* _Source records_:
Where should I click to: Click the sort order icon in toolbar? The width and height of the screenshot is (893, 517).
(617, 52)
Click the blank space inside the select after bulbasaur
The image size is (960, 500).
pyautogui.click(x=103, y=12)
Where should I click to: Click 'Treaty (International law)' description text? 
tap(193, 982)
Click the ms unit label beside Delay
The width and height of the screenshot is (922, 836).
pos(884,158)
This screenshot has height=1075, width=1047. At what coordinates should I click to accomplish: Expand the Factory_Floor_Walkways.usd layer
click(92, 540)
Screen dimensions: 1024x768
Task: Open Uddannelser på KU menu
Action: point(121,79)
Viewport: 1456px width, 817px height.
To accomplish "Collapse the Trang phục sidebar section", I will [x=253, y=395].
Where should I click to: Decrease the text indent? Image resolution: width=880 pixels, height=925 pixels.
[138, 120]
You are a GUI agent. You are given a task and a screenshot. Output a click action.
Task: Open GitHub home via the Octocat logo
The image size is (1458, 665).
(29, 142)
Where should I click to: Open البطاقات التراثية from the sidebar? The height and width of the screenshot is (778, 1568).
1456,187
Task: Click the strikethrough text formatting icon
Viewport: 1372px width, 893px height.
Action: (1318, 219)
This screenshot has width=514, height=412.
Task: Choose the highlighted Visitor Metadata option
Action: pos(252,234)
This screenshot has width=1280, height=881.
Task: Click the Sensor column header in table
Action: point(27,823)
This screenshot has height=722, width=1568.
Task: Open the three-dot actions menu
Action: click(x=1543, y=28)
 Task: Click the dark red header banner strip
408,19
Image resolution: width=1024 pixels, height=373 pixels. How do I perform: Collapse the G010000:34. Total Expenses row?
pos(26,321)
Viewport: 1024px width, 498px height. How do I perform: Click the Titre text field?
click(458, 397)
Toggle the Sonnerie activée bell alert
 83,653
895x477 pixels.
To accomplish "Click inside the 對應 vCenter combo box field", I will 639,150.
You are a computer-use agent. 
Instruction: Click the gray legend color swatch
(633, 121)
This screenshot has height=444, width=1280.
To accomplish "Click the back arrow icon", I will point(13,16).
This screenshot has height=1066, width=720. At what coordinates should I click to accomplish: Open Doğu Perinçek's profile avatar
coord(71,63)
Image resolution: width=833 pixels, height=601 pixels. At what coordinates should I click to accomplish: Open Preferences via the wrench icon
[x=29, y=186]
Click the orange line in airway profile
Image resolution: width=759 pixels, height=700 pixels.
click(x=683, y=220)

* _Exercise instructions_: Among the lines above, find each one containing the string "will" and copy it.

* _Solved exercise_:
To accomplish "Collapse the Trang phục sidebar section", I will [x=253, y=395].
To accomplish "Click inside the 對應 vCenter combo box field", I will 639,150.
To accomplish "Click the back arrow icon", I will point(13,16).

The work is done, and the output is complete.